Redentores de Jerem. Maníacos religiosos que se creían la única esperanza de redención para los actos pecaminosos cometidos en su depravada isla. Ellos mismos sacrificaban su vida a los dioses de Jerem, recorriendo el mundo en grupos de exiliados, viviendo con el mismo recogimiento que los monjes hasta que alguien o algo los amenazaba.

Habían hecho un voto sagrado en virtud del cual debían matar o ser muertos cuando alguien les hiciera violencia; morir honorablemente por Jerem o exterminar de un modo implacable a quienquiera que levantase una mano contra ellos. Todos miraban a Locke con mucha, pero que mucha, atención.

—¡El pagano nos ofrece la ocasión de lavarnos con sangre! —el Redentor que se encontraba a la cabeza del grupo señaló a Locke y enarboló su maza de madera de álamo negro reforzada con bronce—. ¡Lavemos nuestras almas en la sangre pagana! ¡MATAD, POR LA SAGRADA JEREM!

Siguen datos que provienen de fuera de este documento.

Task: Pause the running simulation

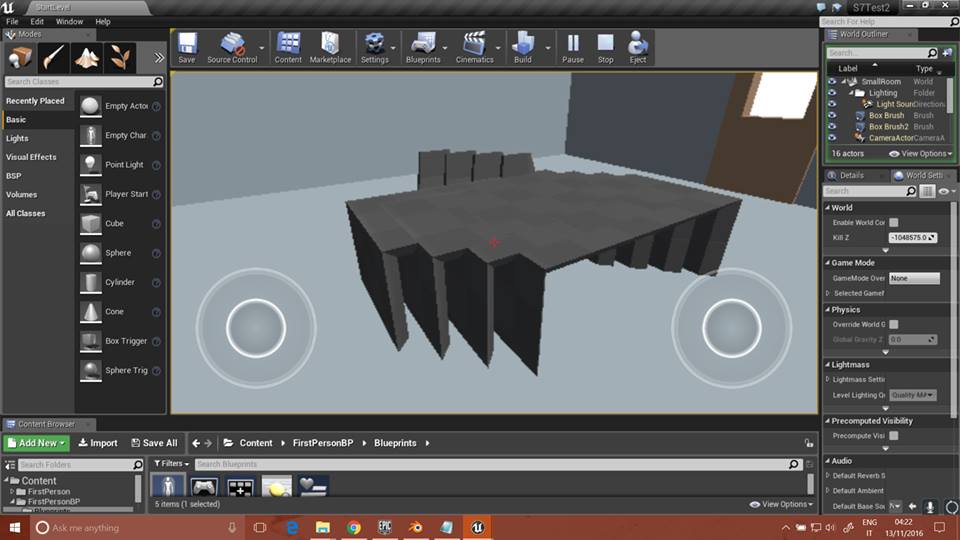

Con las armas en alto, se precipitaron hacia las escaleras del alcázar y bajaron por ellas a toda prisa, dirigiéndose hacia Locke mientras daban una excelente demostración de cómo gritan realmente los locos. Un tripulante que intentó apartarse de su camino fue barrido, el cráneo partido como un melón por la maza del líder. Los demás pisotearon su cuerpo al cargar.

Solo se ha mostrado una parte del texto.